昨日ようやく「この世界の片隅に」を観てきた。とりあえず最初の感想としては、「絵が上手いこと」をアイデンティティの中心に据えている人には非常に刺さるだろうなあと言うところ。絵に夢中になって失敗してしまったり、頭上に戦闘機が飛来して逃げなければいけない場面での「今ここに筆があれば、と思ってしまった」みたいなシーンなどは、若干のナルシズムと共によく刺さりそうではある。もし自分が絵が描けるタイプの人間で、10代の頃にこの映画を観たらどはまりしていたのではないかという気はする。いずれにしても、クリエイターを唸らせる完成度に加えて、ネット上での発信力が強い絵師タイプの人間によく刺さったことは、口コミ効果を高めることに貢献したのではないかなという気がするんだけどどうだろう。

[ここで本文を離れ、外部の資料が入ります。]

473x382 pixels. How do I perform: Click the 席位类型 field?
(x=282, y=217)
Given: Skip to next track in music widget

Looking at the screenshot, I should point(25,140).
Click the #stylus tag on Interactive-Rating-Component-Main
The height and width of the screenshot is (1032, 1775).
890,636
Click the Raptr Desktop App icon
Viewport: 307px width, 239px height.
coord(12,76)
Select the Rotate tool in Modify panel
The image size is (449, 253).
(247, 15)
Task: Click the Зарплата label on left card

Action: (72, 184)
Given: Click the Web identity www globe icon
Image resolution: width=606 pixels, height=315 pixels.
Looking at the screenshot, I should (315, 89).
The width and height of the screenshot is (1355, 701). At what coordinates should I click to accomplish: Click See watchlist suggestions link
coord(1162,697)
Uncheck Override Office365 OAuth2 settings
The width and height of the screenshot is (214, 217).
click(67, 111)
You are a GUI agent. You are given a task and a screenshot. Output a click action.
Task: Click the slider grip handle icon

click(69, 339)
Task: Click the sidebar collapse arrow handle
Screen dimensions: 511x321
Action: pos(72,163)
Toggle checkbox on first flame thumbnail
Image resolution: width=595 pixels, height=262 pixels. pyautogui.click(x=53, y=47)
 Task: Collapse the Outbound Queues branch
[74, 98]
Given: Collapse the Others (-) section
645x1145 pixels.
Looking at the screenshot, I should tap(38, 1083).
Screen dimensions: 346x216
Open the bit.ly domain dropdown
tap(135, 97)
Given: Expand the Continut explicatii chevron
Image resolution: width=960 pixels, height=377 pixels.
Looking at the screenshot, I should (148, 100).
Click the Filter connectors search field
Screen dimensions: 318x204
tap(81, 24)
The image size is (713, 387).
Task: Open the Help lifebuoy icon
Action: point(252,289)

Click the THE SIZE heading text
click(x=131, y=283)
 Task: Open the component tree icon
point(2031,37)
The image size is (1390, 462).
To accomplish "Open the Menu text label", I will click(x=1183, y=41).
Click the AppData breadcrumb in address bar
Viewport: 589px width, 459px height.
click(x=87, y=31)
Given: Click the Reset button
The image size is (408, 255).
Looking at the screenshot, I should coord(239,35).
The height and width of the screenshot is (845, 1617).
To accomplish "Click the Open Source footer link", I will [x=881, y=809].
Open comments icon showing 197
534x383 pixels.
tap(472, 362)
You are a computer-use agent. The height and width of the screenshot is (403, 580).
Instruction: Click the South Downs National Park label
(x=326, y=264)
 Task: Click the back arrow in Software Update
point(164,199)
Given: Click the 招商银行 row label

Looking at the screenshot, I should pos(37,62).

で、こういう斜に構えてない感想については、もう語り尽くされてて言うこともないのだけど、まあ完成度は素晴らしくて、少なくとも戦時中の生活の世俗に疎い人間としては違和感を覚えるところもなく、むしろその完璧な考証を感じ取れるだけの知識も何も持っていないことが残念に思われるレベル。強いて言えば嫁入り先の北條さんが、家には大きな本棚があり海軍では事務方という、明らかに知的な層であり、すずさんの「変人」ぶりと相まって、当時の世相を一歩引いて見える立場からの叙述であるところ。まあ、そうでなければ現代の視聴者との解離が激しくて作品にならないのかも知れないし、作り手としても、自分とあまりにも異なるタイプの人間の視点は持てないのだから仕方ないし、これらは映画のと言うより原作に対する話になってしまうけれど。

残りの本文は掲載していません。